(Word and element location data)
:::
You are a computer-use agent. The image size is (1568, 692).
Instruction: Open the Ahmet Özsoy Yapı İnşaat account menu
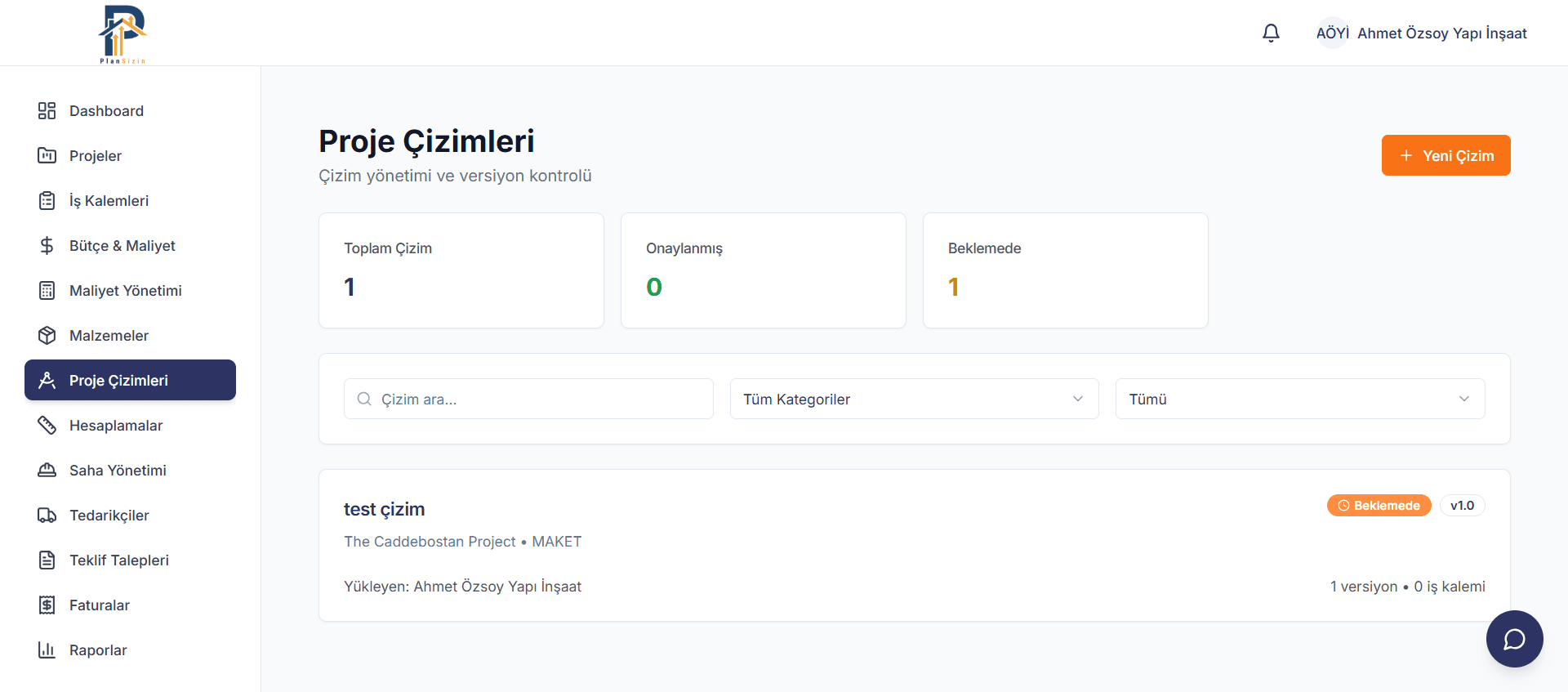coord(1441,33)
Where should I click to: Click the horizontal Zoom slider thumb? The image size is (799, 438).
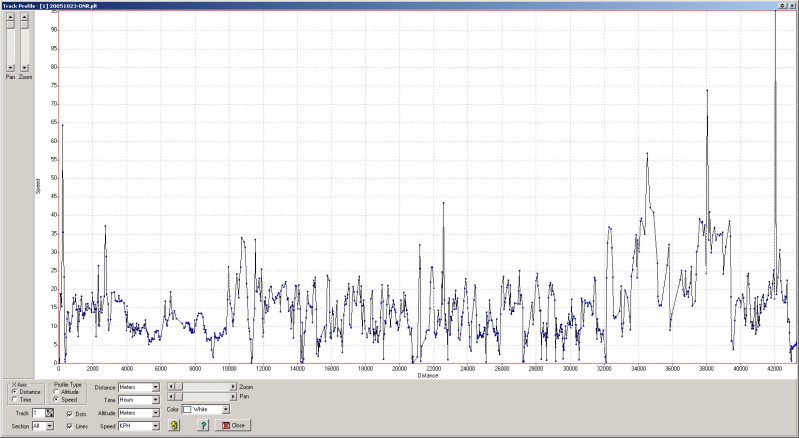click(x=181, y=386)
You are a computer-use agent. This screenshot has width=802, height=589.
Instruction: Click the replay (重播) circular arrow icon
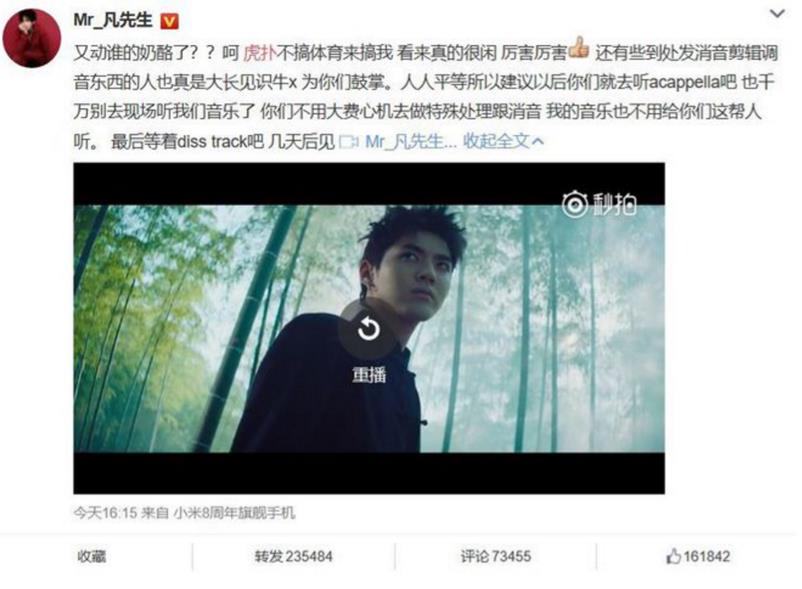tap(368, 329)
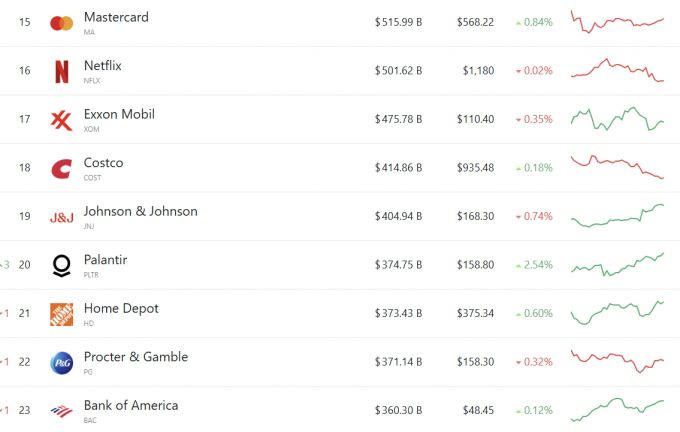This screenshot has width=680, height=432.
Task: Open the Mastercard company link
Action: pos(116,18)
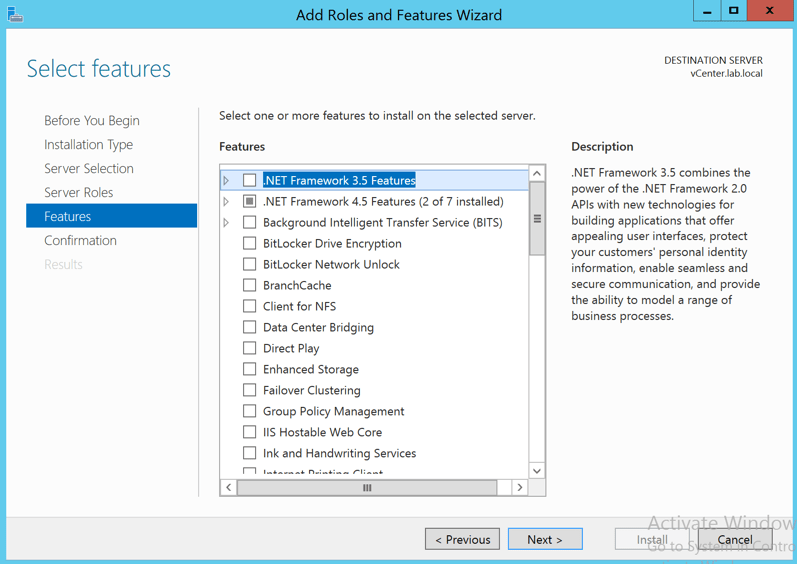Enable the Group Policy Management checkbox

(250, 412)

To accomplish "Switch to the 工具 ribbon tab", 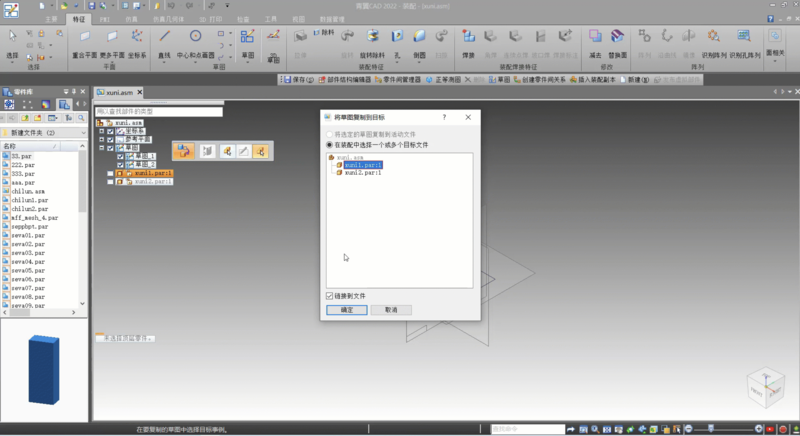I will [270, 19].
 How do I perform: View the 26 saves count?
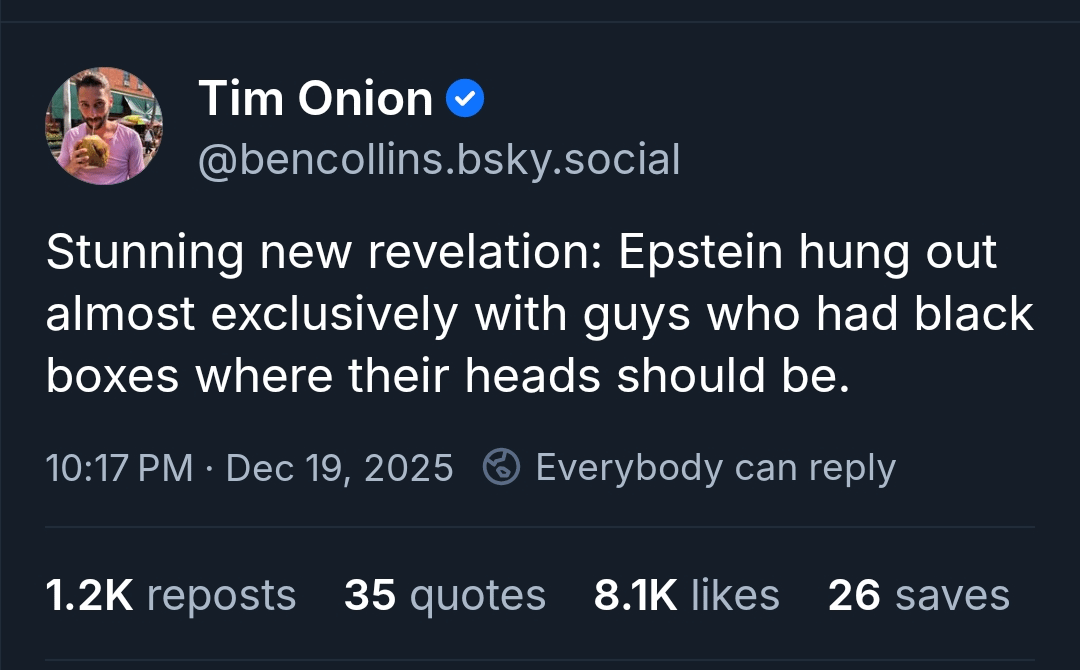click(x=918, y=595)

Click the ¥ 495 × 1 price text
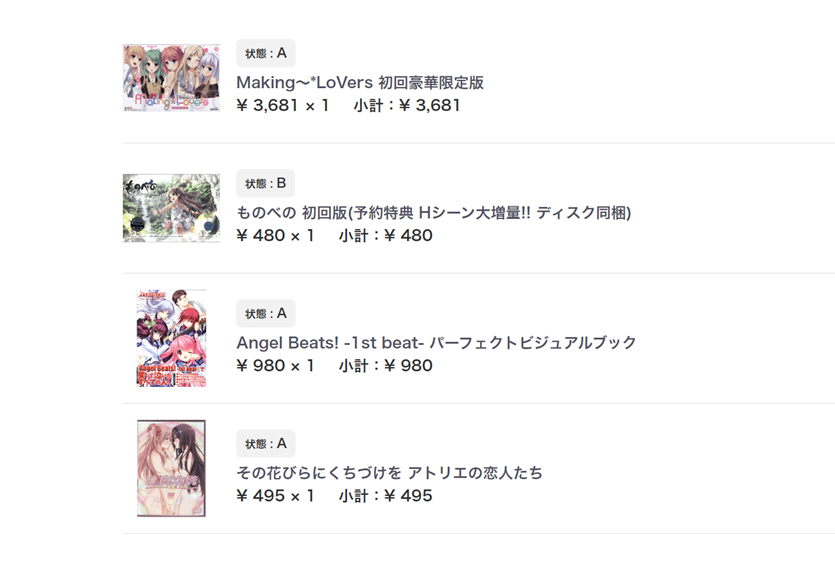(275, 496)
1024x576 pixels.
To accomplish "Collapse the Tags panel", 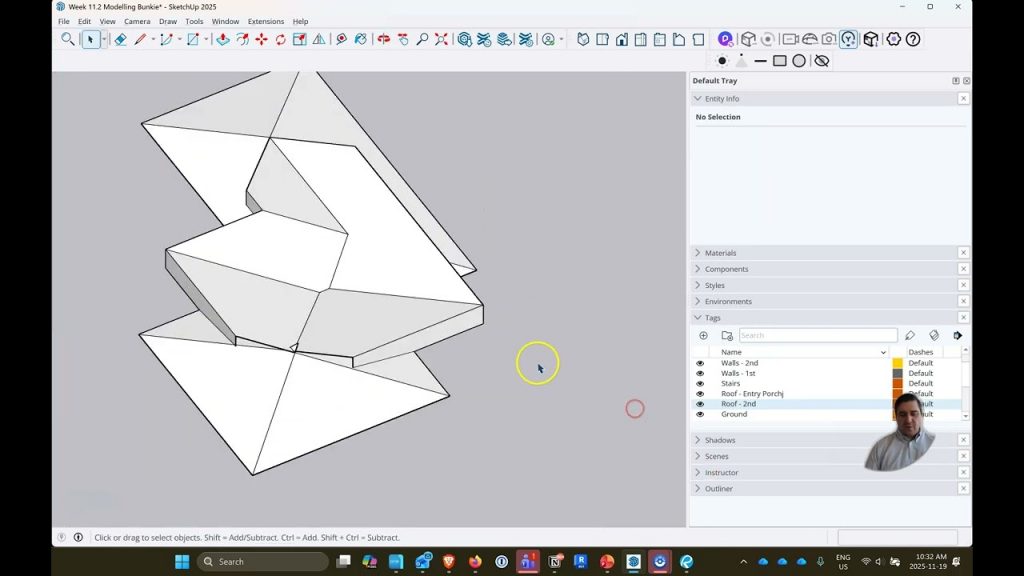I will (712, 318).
:::
- [Problem]: Select every line in the records above that contains the word "size".

- [Reply]:
You are a computer-use agent. The image size is (1568, 692).
Where should I click to: Click the horizontal Zoom slider thumb? The image size is (799, 438).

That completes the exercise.